Boris Johnson's international gaffes
Boris Johnson was appointed Foreign Secretary on Wednesday, forming part of Theresa May's new Cabinet.
His promotion to the front bench raised eyebrows, given how many high-profile gaffes and controversies he has caused on the international stage.
Below are his most infamous incidents.
May 2016: Spectator magazine competition
Boris Johnson won £1,000 in a competition for a limerick he composed and sent to the Spectator magazine.
In the piece, he described the Turkish president Mr Erdogan having sex with a goat and calling him a "wan*erer", to rhyme with the Turkish capital, Ankara.
April 2016: Described Obama as 'part-Kenyan'
Earlier this year, Mr Johnson described Mr Obama as a "part-Kenyan" who harboured an "ancestral dislike" of Britain, after the president came out in favour of the Remain campaign.
He was widely criticised at the time, but on Wednesday, Labour MP Chuka Umunna - whose father is Nigerian - said Mr Johnson's first meeting with Obama "will be interesting", suggesting it starts "with the word 'sorry'".
November 2015: Officials call off visit to Palestine
Local officials were forced to cancel a visit to Palestine on safety grounds, after Boris Johnson told an audience in Tel Aviv that a boycott of Israeli goods was "completely crazy" and supported by "corduroy, jacketed, snaggletoothed, lefty academics in the UK".
Palestinian officials said his comments risked creating protests if he visited the West Bank, and accused him of adopting a "misinformed and disrespectful" pro-Israeli stance.
Mr Johnson said his comments were "whipped up" on social media.
October 2015: Tackled a 10-year-old boy
Boris Johnson, then London Mayor, visited Tokyo in 2015, and made a light-hearted gaffe when he was filmed taking down a Japanese schoolboy during a game of street rugby.

Saved entries:

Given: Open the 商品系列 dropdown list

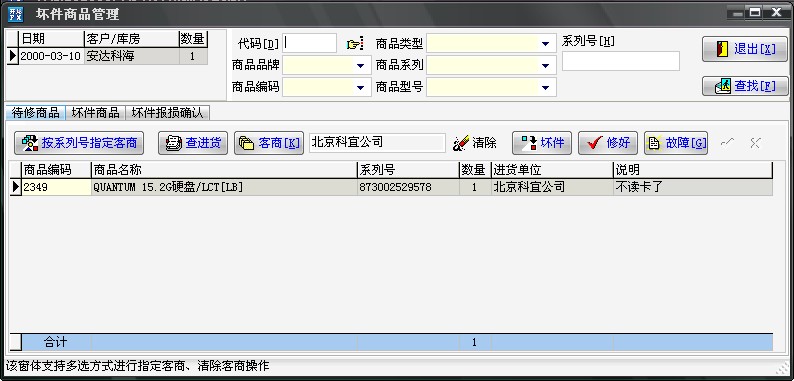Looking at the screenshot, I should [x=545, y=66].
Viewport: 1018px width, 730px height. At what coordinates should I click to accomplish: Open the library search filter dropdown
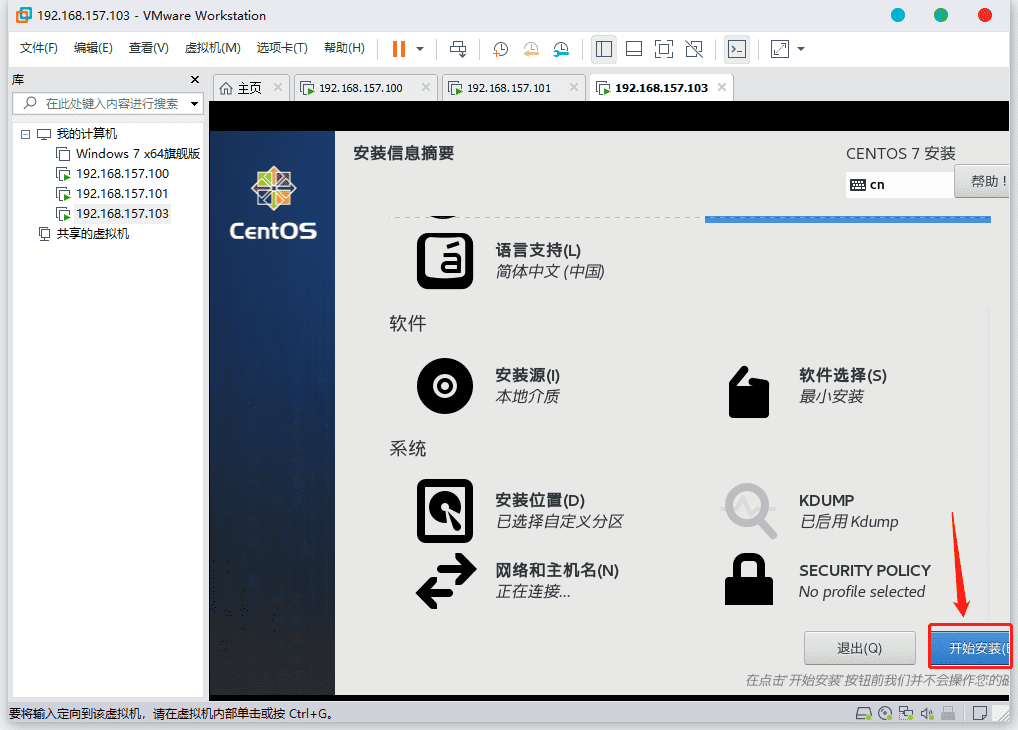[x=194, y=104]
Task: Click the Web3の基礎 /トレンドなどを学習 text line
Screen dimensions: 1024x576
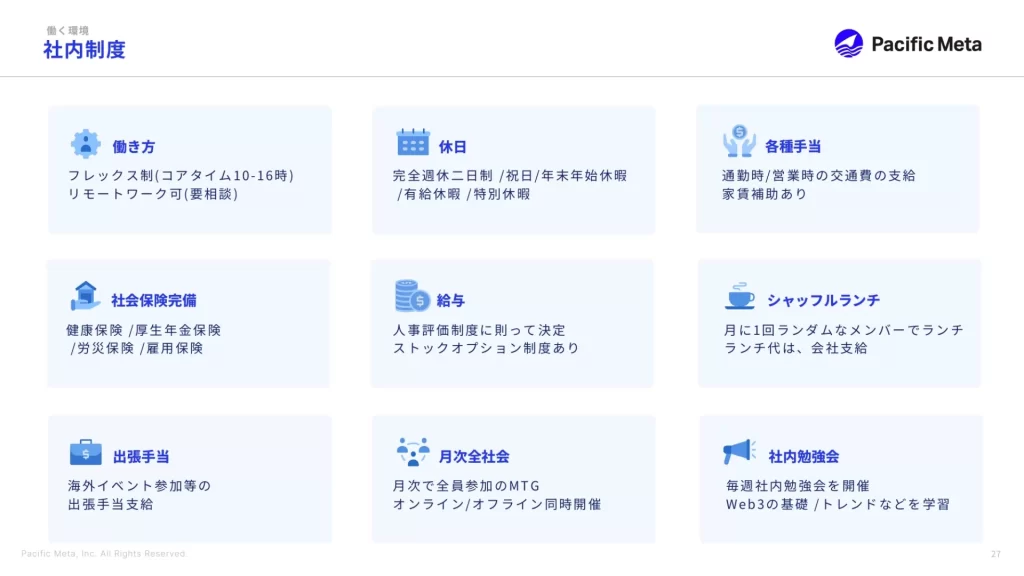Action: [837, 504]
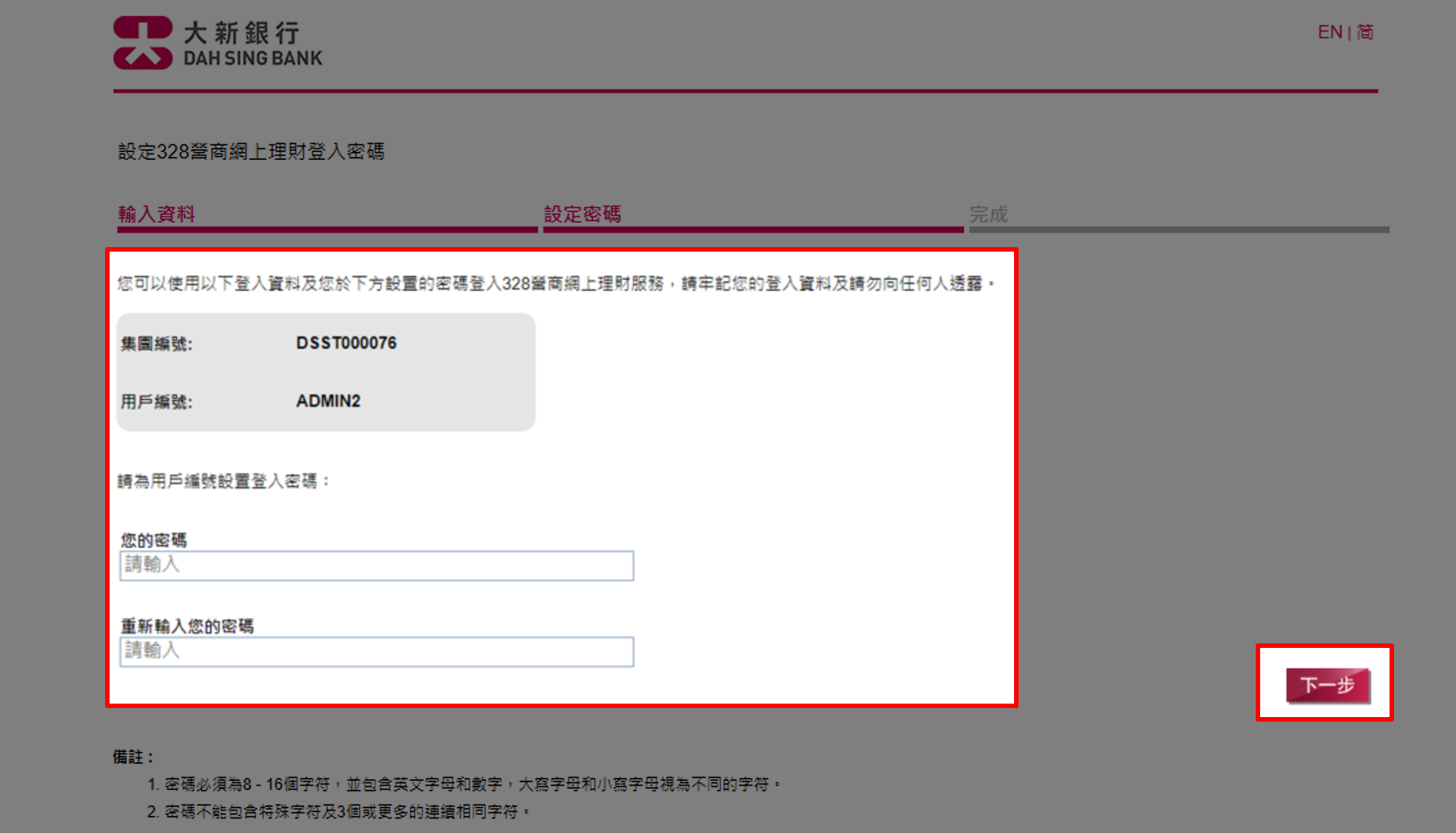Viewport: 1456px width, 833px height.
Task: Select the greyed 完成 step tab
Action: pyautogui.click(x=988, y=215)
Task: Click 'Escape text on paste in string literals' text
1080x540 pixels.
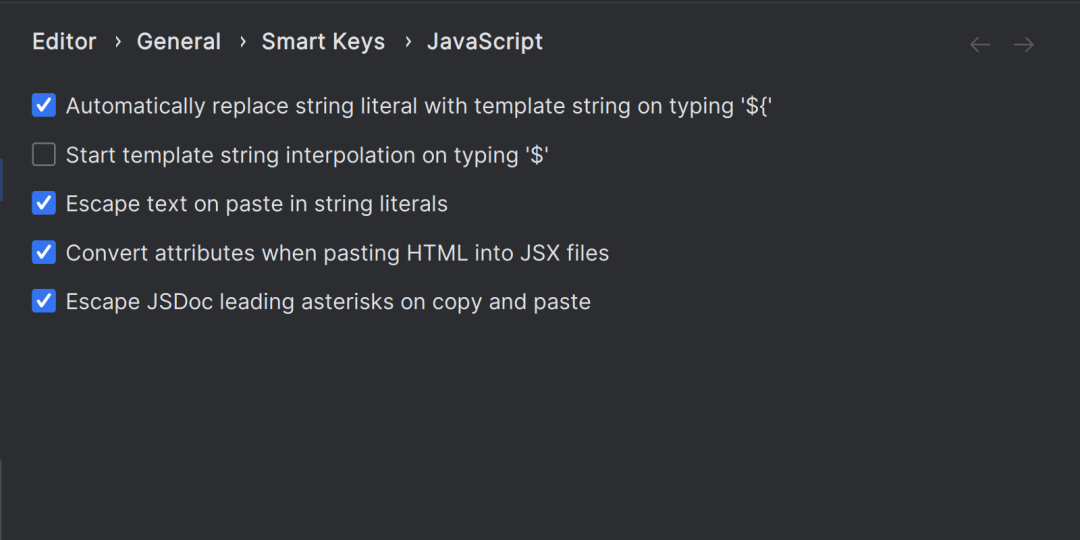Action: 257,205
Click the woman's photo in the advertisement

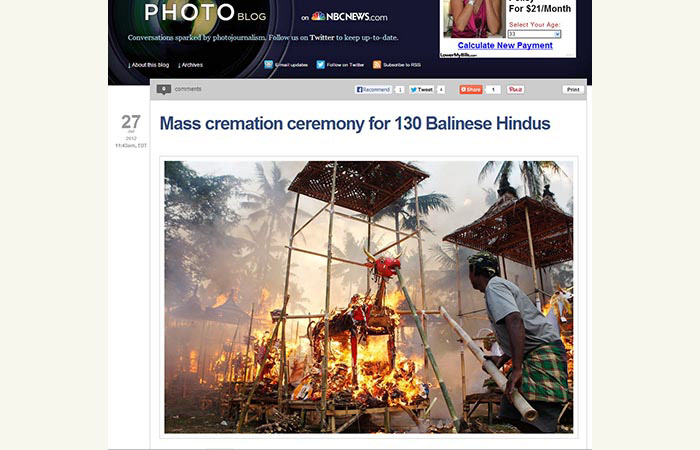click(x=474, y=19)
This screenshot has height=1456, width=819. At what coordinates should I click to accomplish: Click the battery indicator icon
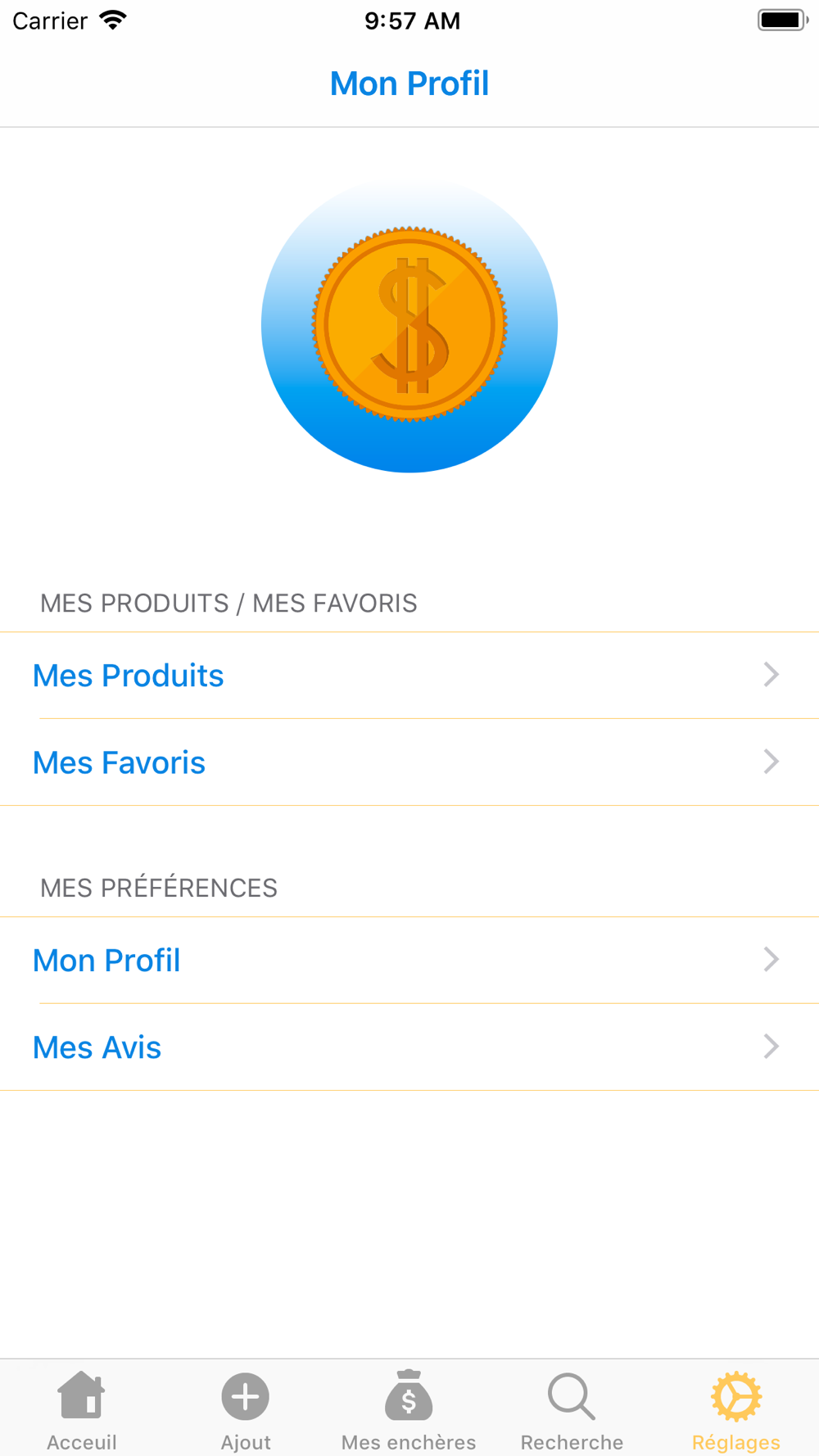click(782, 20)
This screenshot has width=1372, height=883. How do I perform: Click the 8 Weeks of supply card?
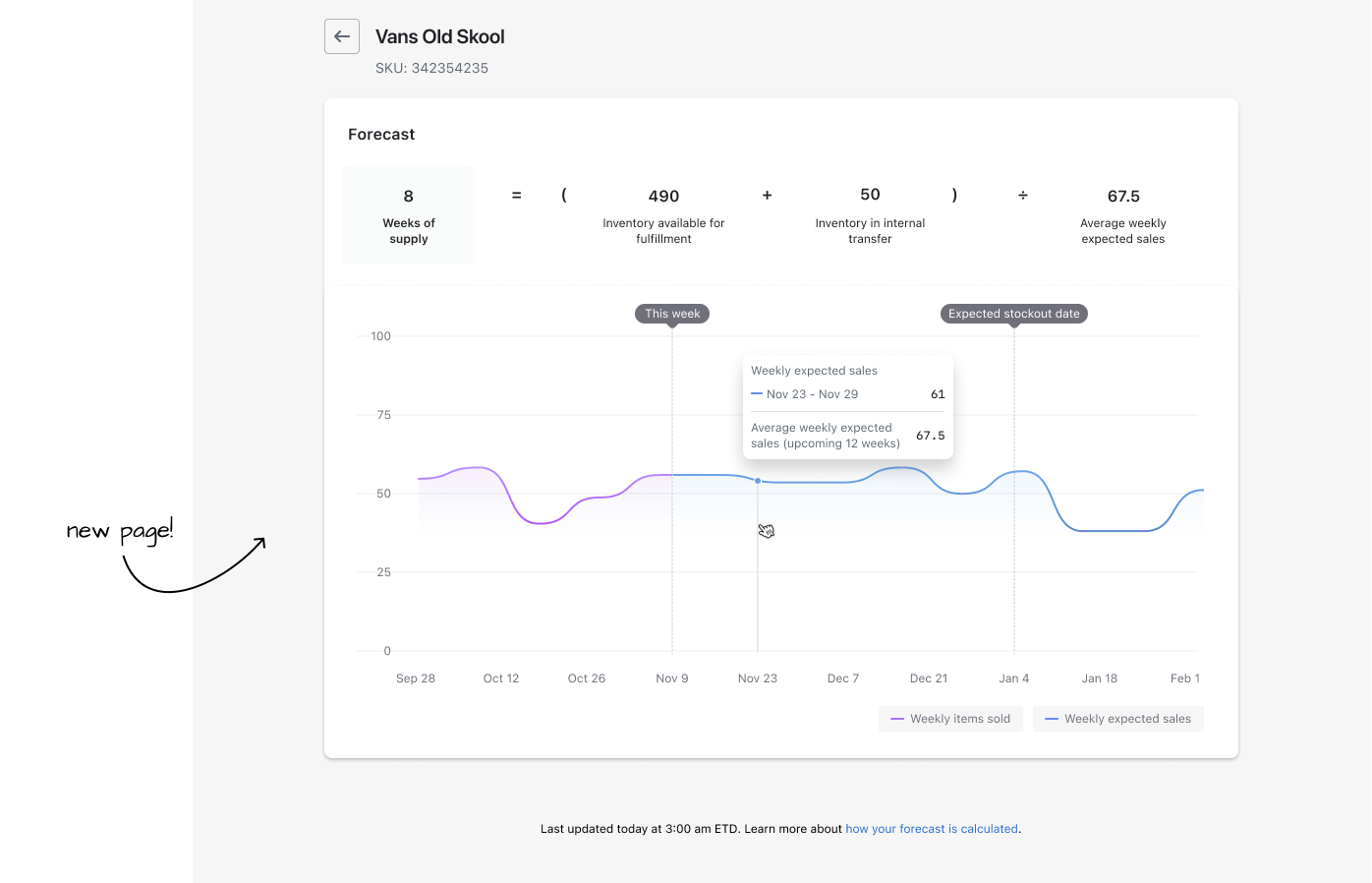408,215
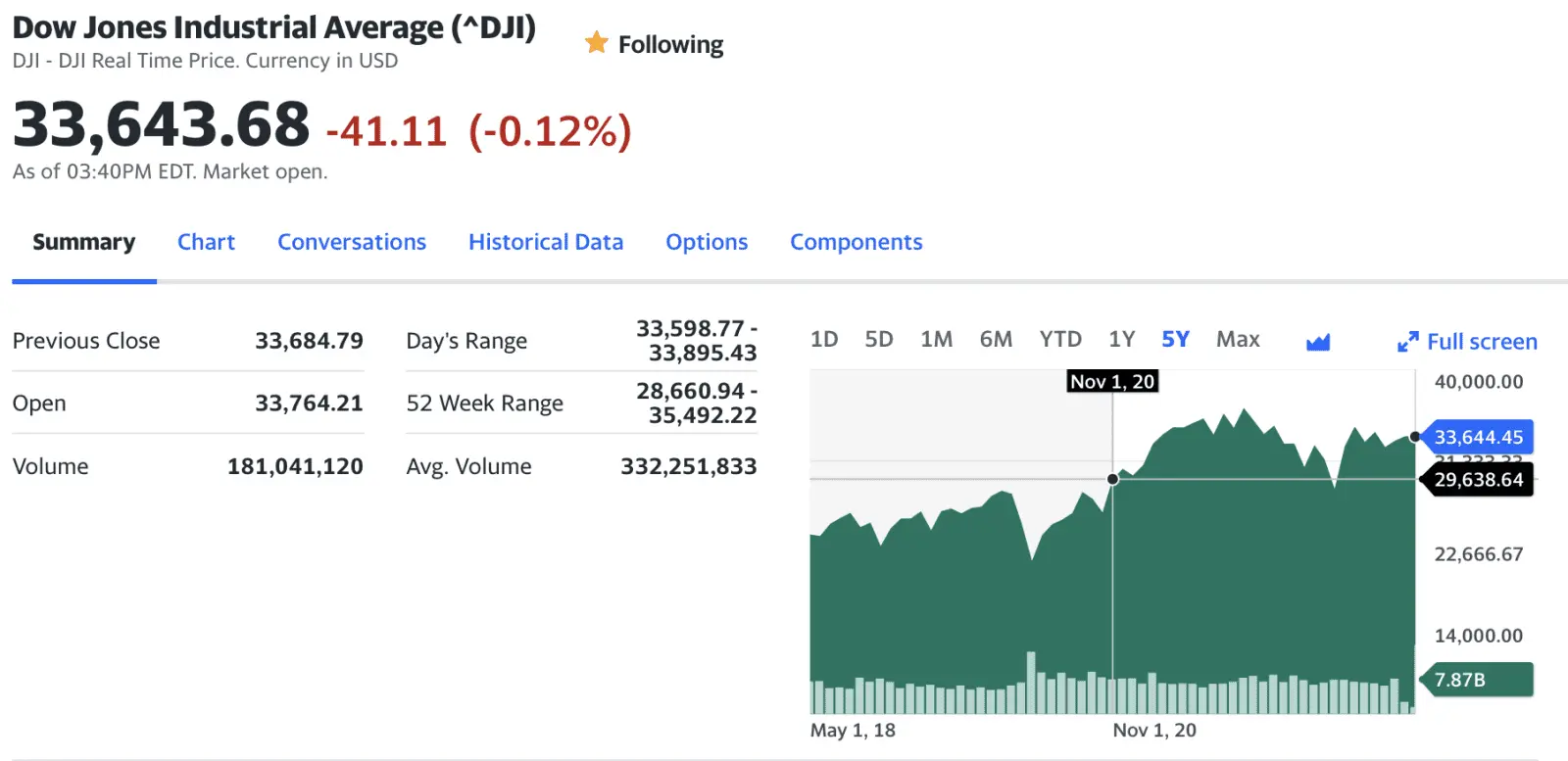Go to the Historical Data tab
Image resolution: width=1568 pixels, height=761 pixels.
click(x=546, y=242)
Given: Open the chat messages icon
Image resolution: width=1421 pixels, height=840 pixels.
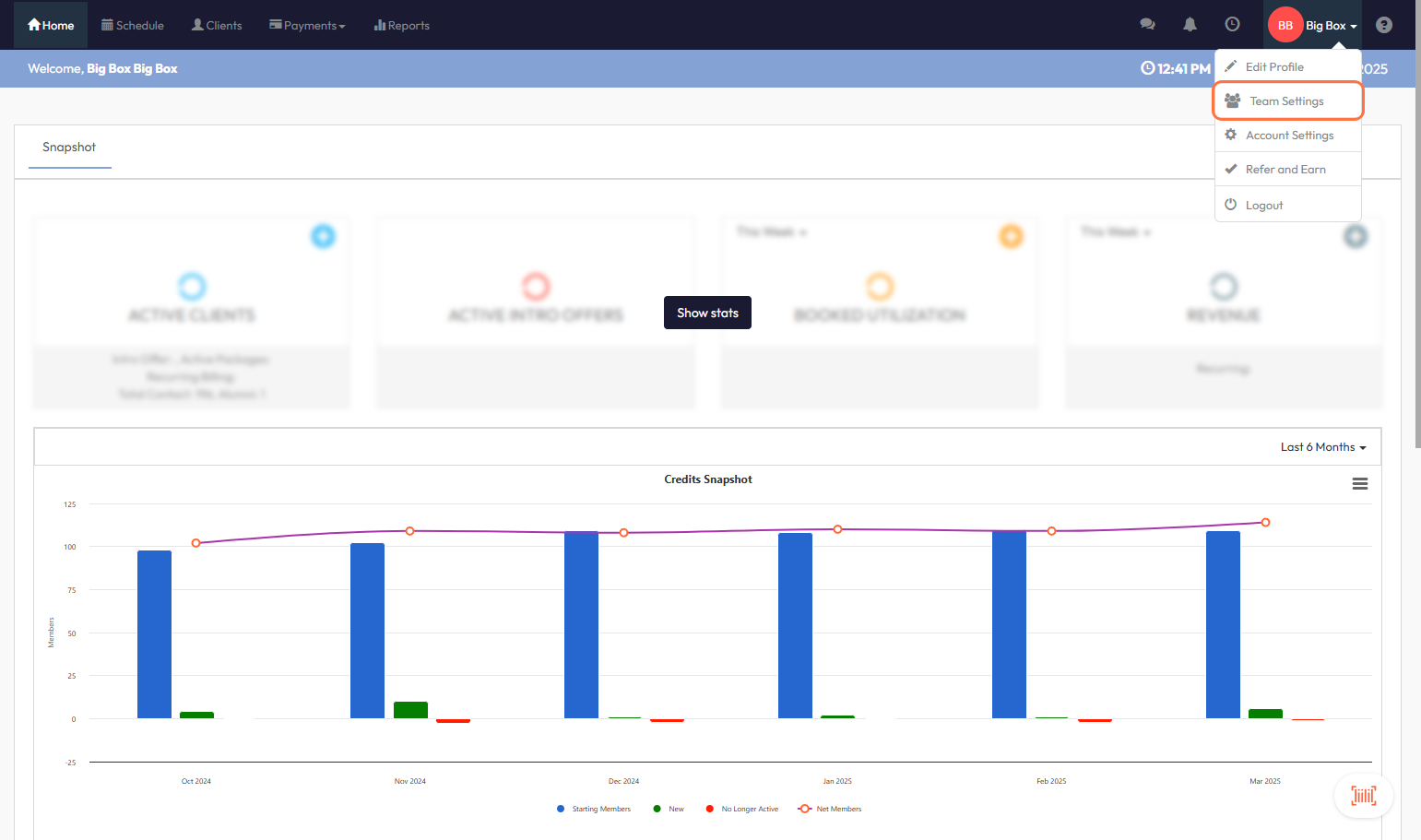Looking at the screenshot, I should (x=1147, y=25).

QUESTIONS >>
1. List every dated heading in the article on Boris Johnson's international gaffes.
2. Pick up the article on Boris Johnson's international gaffes after its last sentence and keep writing it.

ANSWERS TO THE PROBLEMS >>
1.
May 2016: Spectator magazine competition
April 2016: Described Obama as 'part-Kenyan'
November 2015: Officials call off visit to Palestine
October 2015: Tackled a 10-year-old boy

2.
The boy, Toki Sekiguchi, said afterwards: "I felt a little bit of pain but it's OK."
2008: Derogatory comments
Eight years ago, Boris Johnson, as MP for Henley, was forced to apologise after saying the Queen was greeted in Commonwealth countries by "flag-waving piccaninnies" - a derogatory term for black children.
In the same column, he described then Prime Minister Tony Blair being greeted by "tribal warriors who will all break out in watermelon smiles" on an upcoming visit to the Congo.
2008: Offended Chinese officials ahead of the Beijing Olympics
On a visit to China earlier that year, Boris Johnson offended officials by saying table tennis wasn't invented by the Chinese - but had in fact been developed from a Victorian English game called "whiff whaff".
November 2007: Described Hillary Clinton as a "sadistic nurse"
In a column for the Daily Telegraph, Mr Johnson described Hillary Clinton - the Democratic candidate to replace Mr Obama, as having "a steely blue stare, like a sadistic nurse in a mental hospital".
The piece described Mrs Clinton as the best candidate to replace George W Bush in the 2008 presidential election, but he also described Obama as "plainly brilliant".